The Field / by

I know you’re reading this for a reason.

If you’re anything like me, the thought of religion, religious dogma, or hijacked spirituality can infringe on your serenity. Human beings have been embroiled in worldwide belief-centered wars for thousands of years, and it’s not getting any better.

The world is waking up. Deep within ourselves we know that there’s a better way. Many of us choose to divest ourselves from traditional religion and instead live within a belief system that feels good and makes sense. It’s ironic that when some of us engage in discussions about fundamental kindness, compassion and spiritual discernment we find ourselves engaged in a socio-political argument thinly veiled as religion.

Spirituality is not about right and wrong. If we choose to put our faith and hope in realizing a resonant truth then we necessarily run into the human condition and the dictates of religious morality. We ask ourselves how can killing anyone in the name of your God possible be morally defensible?

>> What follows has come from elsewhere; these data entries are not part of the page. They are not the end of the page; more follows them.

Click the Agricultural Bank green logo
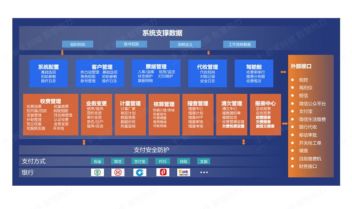pos(98,173)
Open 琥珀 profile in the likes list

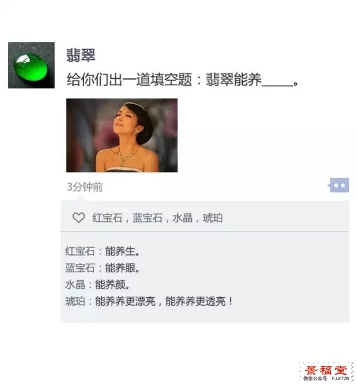click(213, 218)
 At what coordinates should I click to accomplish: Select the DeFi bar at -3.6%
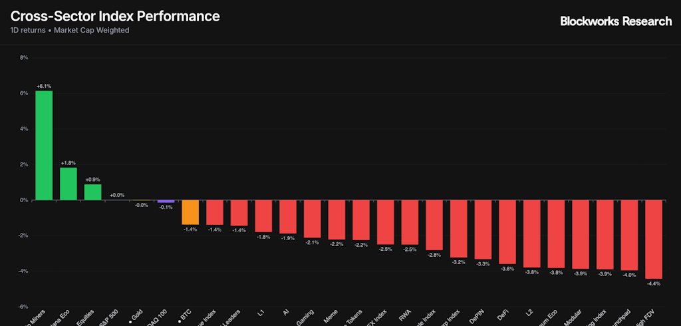point(507,232)
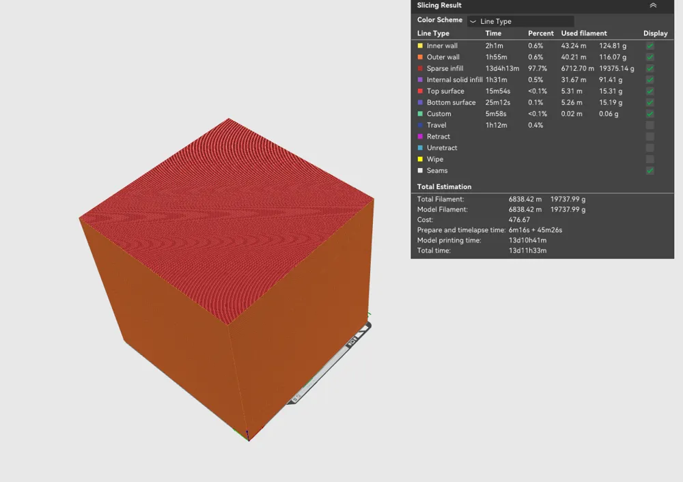Image resolution: width=683 pixels, height=482 pixels.
Task: Disable display of Sparse infill lines
Action: [650, 68]
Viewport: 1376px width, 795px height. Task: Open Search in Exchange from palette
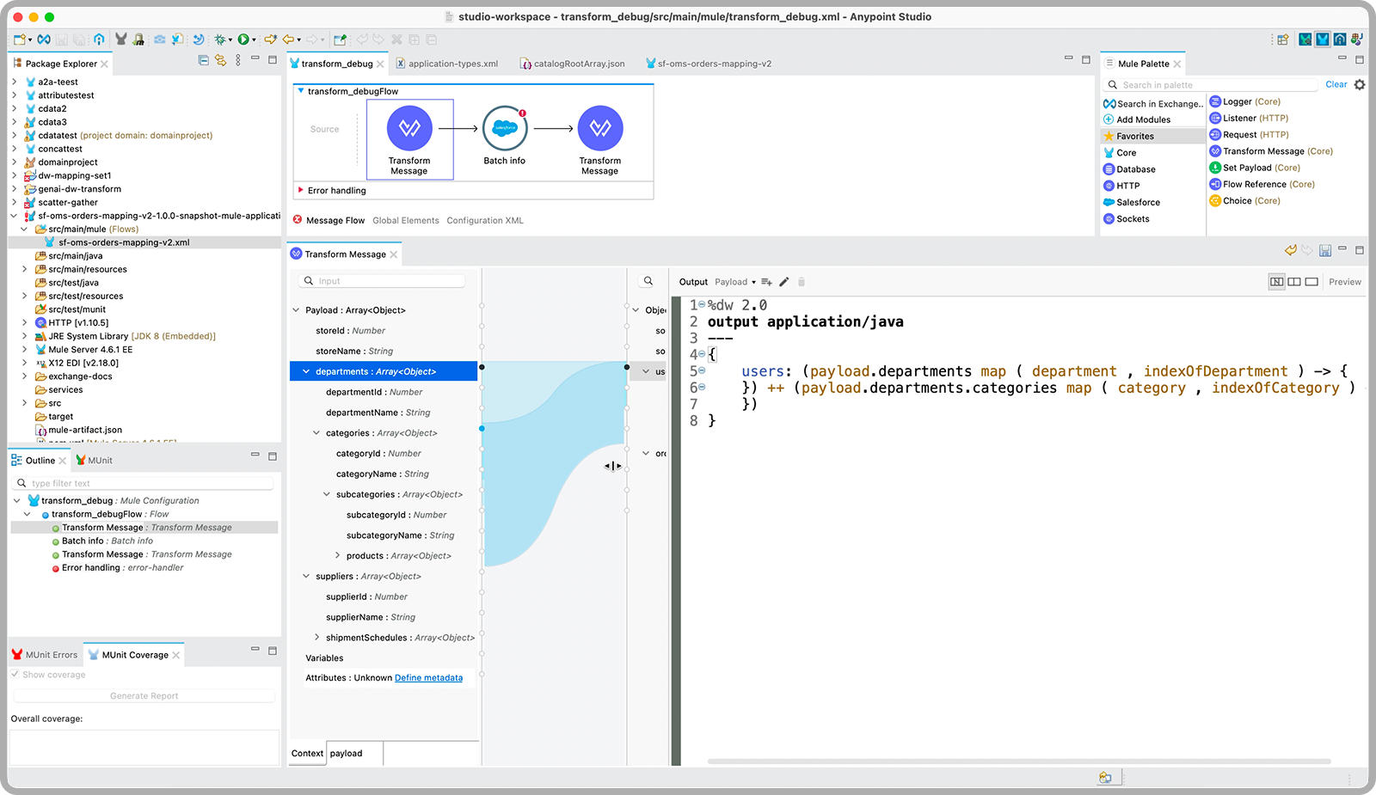point(1153,103)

Death, oppression and words of hatred bombard us in mainstream and social media channels. Technology has given the world a capacity for interconnectedness and what could be a gift for understanding has been usurped as a means for greater separation. We are shoulder to shoulder with the world and instead of an embrace we offer an assault.

What you or I do with our bodies, who we choose to love, and how we approach our spirituality is our fundamental human right. It is ironic in American society that a country founded on a desire to be free from religious oppression has fostered a turbulent marriage between religion and politics.

In other parts of the world religion is their politic and the refusal to step away from man-made righteousness has left no room for seeking common ground. Tribal thinking pervades the world stage and we continue to confuse severity with strength.

The poet Rumi wrote: “Out beyond ideas of right-doing and wrongdoing there is a field, I will meet you there.”

This is an invitation to meet in that field—a place where no one is right, no one is wrong, and everyone is welcome.